Exercise task: Copy every one of the entries below word for word, keeping their order and line breaks unchanged.

(Dataset entries)
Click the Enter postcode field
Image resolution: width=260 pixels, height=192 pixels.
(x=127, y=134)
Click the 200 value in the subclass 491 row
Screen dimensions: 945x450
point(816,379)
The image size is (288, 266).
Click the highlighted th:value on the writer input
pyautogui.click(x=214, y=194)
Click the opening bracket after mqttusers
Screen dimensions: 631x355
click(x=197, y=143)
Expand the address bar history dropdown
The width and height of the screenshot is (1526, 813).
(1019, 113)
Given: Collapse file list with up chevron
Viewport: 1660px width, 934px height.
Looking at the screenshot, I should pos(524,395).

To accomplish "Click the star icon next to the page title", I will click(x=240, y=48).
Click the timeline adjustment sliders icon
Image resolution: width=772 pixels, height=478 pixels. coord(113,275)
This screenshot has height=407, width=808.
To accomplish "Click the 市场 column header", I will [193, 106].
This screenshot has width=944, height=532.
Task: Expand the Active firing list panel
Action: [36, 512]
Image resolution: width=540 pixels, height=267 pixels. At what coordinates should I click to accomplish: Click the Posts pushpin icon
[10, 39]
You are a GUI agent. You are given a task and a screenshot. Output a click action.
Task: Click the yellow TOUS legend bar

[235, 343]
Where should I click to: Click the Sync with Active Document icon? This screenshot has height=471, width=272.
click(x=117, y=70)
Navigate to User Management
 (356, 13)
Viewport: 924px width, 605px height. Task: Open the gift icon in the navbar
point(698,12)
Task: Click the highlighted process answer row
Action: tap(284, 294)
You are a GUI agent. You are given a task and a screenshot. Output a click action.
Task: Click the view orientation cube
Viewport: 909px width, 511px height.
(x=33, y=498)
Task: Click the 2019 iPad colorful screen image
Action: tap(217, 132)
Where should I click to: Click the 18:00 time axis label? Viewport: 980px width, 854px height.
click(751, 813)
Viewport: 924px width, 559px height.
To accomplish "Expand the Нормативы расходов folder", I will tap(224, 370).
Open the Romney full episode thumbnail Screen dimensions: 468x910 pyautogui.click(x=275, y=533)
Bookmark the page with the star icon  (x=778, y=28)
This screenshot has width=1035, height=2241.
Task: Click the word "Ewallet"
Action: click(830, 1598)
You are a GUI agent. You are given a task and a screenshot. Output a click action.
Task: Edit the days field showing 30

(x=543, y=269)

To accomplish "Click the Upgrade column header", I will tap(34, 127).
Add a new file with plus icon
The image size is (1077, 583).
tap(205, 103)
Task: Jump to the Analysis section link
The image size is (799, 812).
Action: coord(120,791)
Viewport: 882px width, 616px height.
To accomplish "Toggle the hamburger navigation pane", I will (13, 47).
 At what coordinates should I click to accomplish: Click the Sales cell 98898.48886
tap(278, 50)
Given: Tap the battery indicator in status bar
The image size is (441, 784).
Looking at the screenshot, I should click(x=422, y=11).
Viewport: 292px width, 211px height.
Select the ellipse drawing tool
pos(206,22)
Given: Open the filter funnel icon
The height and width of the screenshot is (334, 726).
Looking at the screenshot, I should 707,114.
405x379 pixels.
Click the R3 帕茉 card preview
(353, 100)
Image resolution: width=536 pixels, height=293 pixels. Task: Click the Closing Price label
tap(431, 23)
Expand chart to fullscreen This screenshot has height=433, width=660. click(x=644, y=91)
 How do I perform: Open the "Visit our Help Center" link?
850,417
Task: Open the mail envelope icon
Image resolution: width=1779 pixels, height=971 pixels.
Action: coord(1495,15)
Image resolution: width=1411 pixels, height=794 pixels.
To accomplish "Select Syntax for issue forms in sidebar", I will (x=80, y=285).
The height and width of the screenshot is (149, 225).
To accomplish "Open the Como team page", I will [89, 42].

Exercise response:
Click the Enter postcode field
Image resolution: width=260 pixels, height=192 pixels.
(x=127, y=134)
Click the 200 value in the subclass 491 row
Screen dimensions: 945x450
point(816,379)
The image size is (288, 266).
Click the highlighted th:value on the writer input
pyautogui.click(x=214, y=194)
Click the opening bracket after mqttusers
Screen dimensions: 631x355
click(x=197, y=143)
Expand the address bar history dropdown
The width and height of the screenshot is (1526, 813).
(1019, 113)
Given: Collapse file list with up chevron
Viewport: 1660px width, 934px height.
Looking at the screenshot, I should pos(524,395).

To accomplish "Click the star icon next to the page title", I will click(x=240, y=48).
Click the timeline adjustment sliders icon
Image resolution: width=772 pixels, height=478 pixels. coord(113,275)
This screenshot has height=407, width=808.
To accomplish "Click the 市场 column header", I will [193, 106].
This screenshot has width=944, height=532.
Task: Expand the Active firing list panel
Action: [36, 512]
Image resolution: width=540 pixels, height=267 pixels. At what coordinates should I click to accomplish: Click the Posts pushpin icon
[10, 39]
You are a GUI agent. You are given a task and a screenshot. Output a click action.
Task: Click the yellow TOUS legend bar

[235, 343]
Where should I click to: Click the Sync with Active Document icon? This screenshot has height=471, width=272.
click(x=117, y=70)
Navigate to User Management
 (356, 13)
Viewport: 924px width, 605px height. Task: Open the gift icon in the navbar
point(698,12)
Task: Click the highlighted process answer row
Action: tap(284, 294)
You are a GUI agent. You are given a task and a screenshot. Output a click action.
Task: Click the view orientation cube
Viewport: 909px width, 511px height.
(x=33, y=498)
Task: Click the 2019 iPad colorful screen image
Action: tap(217, 132)
Where should I click to: Click the 18:00 time axis label? Viewport: 980px width, 854px height.
click(751, 813)
Viewport: 924px width, 559px height.
To accomplish "Expand the Нормативы расходов folder", I will tap(224, 370).
Open the Romney full episode thumbnail Screen dimensions: 468x910 pyautogui.click(x=275, y=533)
Bookmark the page with the star icon  (x=778, y=28)
This screenshot has width=1035, height=2241.
Task: Click the word "Ewallet"
Action: click(830, 1598)
You are a GUI agent. You are given a task and a screenshot. Output a click action.
Task: Edit the days field showing 30

(x=543, y=269)

To accomplish "Click the Upgrade column header", I will tap(34, 127).
Add a new file with plus icon
The image size is (1077, 583).
tap(205, 103)
Task: Jump to the Analysis section link
The image size is (799, 812).
Action: coord(120,791)
Viewport: 882px width, 616px height.
To accomplish "Toggle the hamburger navigation pane", I will (13, 47).
 At what coordinates should I click to accomplish: Click the Sales cell 98898.48886
tap(278, 50)
Given: Tap the battery indicator in status bar
The image size is (441, 784).
Looking at the screenshot, I should click(x=422, y=11).
Viewport: 292px width, 211px height.
Select the ellipse drawing tool
pos(206,22)
Given: Open the filter funnel icon
The height and width of the screenshot is (334, 726).
Looking at the screenshot, I should 707,114.
405x379 pixels.
Click the R3 帕茉 card preview
(353, 100)
Image resolution: width=536 pixels, height=293 pixels. Task: Click the Closing Price label
tap(431, 23)
Expand chart to fullscreen This screenshot has height=433, width=660. click(x=644, y=91)
 How do I perform: Open the "Visit our Help Center" link?
850,417
Task: Open the mail envelope icon
Image resolution: width=1779 pixels, height=971 pixels.
Action: coord(1495,15)
Image resolution: width=1411 pixels, height=794 pixels.
To accomplish "Select Syntax for issue forms in sidebar", I will (x=80, y=285).
The height and width of the screenshot is (149, 225).
To accomplish "Open the Como team page", I will [89, 42].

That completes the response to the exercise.